I glare at him as my thoughts collide, making my head ache. My attraction to Ghost is nothing more than a psychological response. A textbook case of gratitude and misplaced attachment. He saved my life, therefore, I feel drawn to him. It’s primal. It’s survival. It’s not real.

Itcan’tbe.

But even as I analyze my behavior, the logical explanation doesn’t eradicate the flames of desire burning me. If I don’t put an end to this conversation, I’ll be nothing more than ash, a pile of long-forgotten inhibitions.

I shake my head, stepping farther back, desperate to put space between us. “I’m not scared and you’re not a hero who deserves a prize. If anything, you’re the villain in my story.”

“That’s fair. Here’s the thing about villains… They don’t ask. They just take what they want.”
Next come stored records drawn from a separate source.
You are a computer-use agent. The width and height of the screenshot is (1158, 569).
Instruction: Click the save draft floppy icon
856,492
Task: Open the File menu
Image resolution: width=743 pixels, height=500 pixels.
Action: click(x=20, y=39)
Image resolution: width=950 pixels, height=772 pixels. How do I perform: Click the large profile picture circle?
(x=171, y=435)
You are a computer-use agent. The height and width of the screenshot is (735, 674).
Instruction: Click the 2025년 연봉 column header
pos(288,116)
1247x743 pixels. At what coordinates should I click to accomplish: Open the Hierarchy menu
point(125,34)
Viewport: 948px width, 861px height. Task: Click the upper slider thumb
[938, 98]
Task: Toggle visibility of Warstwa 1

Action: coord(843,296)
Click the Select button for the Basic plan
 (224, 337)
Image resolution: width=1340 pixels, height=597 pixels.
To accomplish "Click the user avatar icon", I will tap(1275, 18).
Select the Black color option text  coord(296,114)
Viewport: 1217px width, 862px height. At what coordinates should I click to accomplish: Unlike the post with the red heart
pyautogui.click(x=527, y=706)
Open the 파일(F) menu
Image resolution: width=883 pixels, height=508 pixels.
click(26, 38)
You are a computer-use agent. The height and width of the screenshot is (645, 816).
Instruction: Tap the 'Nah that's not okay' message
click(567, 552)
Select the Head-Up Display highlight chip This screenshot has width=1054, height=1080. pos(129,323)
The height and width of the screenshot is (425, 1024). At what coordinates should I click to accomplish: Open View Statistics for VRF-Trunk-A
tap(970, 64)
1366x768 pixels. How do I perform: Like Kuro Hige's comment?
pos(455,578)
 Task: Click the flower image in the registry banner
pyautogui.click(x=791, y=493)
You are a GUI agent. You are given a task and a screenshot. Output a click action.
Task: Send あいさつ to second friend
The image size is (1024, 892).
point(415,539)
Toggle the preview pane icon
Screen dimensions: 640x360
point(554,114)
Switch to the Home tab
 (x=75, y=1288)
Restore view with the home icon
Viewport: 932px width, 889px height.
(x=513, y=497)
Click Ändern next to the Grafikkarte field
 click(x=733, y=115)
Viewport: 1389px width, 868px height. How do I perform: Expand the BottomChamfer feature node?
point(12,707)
His words hang in the air, dripping with that maddening confidence, his smirk daring me to respond. The room feels stifling, the tension coiled so tightly it threatens to snap.

Ghost steps closer, and I retreat, only to find the wall at my back. He stops just inches away, his breath on my lips, his presence overwhelming me. I could barely handle him on the other side of the glass, but now having his body nearly flush with mine, I’m hopeless.

“That’s why you’re dangerous,” I say quietly. “You take without thinking about the consequences.”

“Oh, I think about the consequences, Dr. Andrews. I just don’t give a shit about them.”

Ghost’s hand shoots out to grab me by the throat before he yanks me to him. His lips crash down on mine, and I freeze.

This kiss is unrelenting, possessive, forceful.

He slants his mouth over mine, his tongue seeking entrance. Seeking dominion. And somewhere beneath my indignation, beneath my confusion, a treacherous part of me comes alive.

I shouldn’t want this.

Ghost is everything I despise: a ruthless criminal who doesn’t respect the sanctity of life.

My mind screams rejection, but my body cries for more. The heat of him. The raw intensity. The dangerous edge that vibrates just beneath his skin.

But I can’t.

With great reluctance, I pull away, my breath coming out in ragged gasps. His eyes are bright with hunger, the smirk playing at the corners of his lips telling me he’s far from satisfied with a single kiss.